Task objective:
For this exercise, set down all the records exactly as given.

Provided entries:
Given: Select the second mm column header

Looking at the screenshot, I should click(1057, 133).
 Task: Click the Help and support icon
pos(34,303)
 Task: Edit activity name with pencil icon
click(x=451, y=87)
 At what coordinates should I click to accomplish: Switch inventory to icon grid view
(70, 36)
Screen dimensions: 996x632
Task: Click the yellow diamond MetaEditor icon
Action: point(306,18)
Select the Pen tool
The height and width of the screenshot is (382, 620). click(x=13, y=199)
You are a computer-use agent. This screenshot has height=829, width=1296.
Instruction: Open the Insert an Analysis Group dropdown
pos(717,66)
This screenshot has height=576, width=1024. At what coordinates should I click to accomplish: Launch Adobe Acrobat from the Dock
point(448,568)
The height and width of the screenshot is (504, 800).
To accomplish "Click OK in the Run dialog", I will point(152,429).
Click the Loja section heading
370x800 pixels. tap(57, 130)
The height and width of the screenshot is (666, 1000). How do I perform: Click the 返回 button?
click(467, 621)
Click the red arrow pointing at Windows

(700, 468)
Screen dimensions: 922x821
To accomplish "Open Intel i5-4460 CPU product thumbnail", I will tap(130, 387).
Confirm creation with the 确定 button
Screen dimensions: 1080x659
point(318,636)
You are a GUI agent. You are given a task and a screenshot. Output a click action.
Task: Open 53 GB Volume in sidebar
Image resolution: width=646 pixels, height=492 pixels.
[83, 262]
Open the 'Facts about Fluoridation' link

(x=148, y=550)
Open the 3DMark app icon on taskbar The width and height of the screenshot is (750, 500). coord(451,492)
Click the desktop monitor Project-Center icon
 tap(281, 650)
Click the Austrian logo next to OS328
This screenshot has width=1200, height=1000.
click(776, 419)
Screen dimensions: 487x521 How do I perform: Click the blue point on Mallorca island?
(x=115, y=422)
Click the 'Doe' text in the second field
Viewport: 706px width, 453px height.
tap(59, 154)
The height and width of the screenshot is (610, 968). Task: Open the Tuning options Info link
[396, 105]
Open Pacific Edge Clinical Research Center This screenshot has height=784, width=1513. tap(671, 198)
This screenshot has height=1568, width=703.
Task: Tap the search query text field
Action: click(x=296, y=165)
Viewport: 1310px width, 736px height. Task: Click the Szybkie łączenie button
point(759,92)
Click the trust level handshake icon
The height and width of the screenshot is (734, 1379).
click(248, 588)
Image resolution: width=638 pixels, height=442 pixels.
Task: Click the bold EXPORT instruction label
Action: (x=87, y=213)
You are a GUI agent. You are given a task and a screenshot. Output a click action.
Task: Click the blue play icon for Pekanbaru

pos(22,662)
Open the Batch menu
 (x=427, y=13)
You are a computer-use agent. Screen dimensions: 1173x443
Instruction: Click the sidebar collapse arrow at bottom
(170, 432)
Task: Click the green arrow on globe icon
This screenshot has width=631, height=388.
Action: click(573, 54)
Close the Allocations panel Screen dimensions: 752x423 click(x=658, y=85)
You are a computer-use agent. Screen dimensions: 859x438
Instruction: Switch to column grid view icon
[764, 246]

Answer for the task:
Given: Select the second mm column header

Looking at the screenshot, I should click(1057, 133).
 Task: Click the Help and support icon
pos(34,303)
 Task: Edit activity name with pencil icon
click(x=451, y=87)
 At what coordinates should I click to accomplish: Switch inventory to icon grid view
(70, 36)
Screen dimensions: 996x632
Task: Click the yellow diamond MetaEditor icon
Action: point(306,18)
Select the Pen tool
The height and width of the screenshot is (382, 620). click(x=13, y=199)
You are a computer-use agent. This screenshot has height=829, width=1296.
Instruction: Open the Insert an Analysis Group dropdown
pos(717,66)
This screenshot has height=576, width=1024. At what coordinates should I click to accomplish: Launch Adobe Acrobat from the Dock
point(448,568)
The height and width of the screenshot is (504, 800).
To accomplish "Click OK in the Run dialog", I will point(152,429).
Click the Loja section heading
370x800 pixels. tap(57, 130)
The height and width of the screenshot is (666, 1000). How do I perform: Click the 返回 button?
click(467, 621)
Click the red arrow pointing at Windows

(700, 468)
Screen dimensions: 922x821
To accomplish "Open Intel i5-4460 CPU product thumbnail", I will tap(130, 387).
Confirm creation with the 确定 button
Screen dimensions: 1080x659
point(318,636)
You are a GUI agent. You are given a task and a screenshot. Output a click action.
Task: Open 53 GB Volume in sidebar
Image resolution: width=646 pixels, height=492 pixels.
[83, 262]
Open the 'Facts about Fluoridation' link

(x=148, y=550)
Open the 3DMark app icon on taskbar The width and height of the screenshot is (750, 500). coord(451,492)
Click the desktop monitor Project-Center icon
 tap(281, 650)
Click the Austrian logo next to OS328
This screenshot has width=1200, height=1000.
click(776, 419)
Screen dimensions: 487x521 How do I perform: Click the blue point on Mallorca island?
(x=115, y=422)
Click the 'Doe' text in the second field
Viewport: 706px width, 453px height.
tap(59, 154)
The height and width of the screenshot is (610, 968). Task: Open the Tuning options Info link
[396, 105]
Open Pacific Edge Clinical Research Center This screenshot has height=784, width=1513. tap(671, 198)
This screenshot has height=1568, width=703.
Task: Tap the search query text field
Action: click(x=296, y=165)
Viewport: 1310px width, 736px height. Task: Click the Szybkie łączenie button
point(759,92)
Click the trust level handshake icon
The height and width of the screenshot is (734, 1379).
click(248, 588)
Image resolution: width=638 pixels, height=442 pixels.
Task: Click the bold EXPORT instruction label
Action: (x=87, y=213)
You are a GUI agent. You are given a task and a screenshot. Output a click action.
Task: Click the blue play icon for Pekanbaru

pos(22,662)
Open the Batch menu
 (x=427, y=13)
You are a computer-use agent. Screen dimensions: 1173x443
Instruction: Click the sidebar collapse arrow at bottom
(170, 432)
Task: Click the green arrow on globe icon
This screenshot has width=631, height=388.
Action: click(573, 54)
Close the Allocations panel Screen dimensions: 752x423 click(x=658, y=85)
You are a computer-use agent. Screen dimensions: 859x438
Instruction: Switch to column grid view icon
[764, 246]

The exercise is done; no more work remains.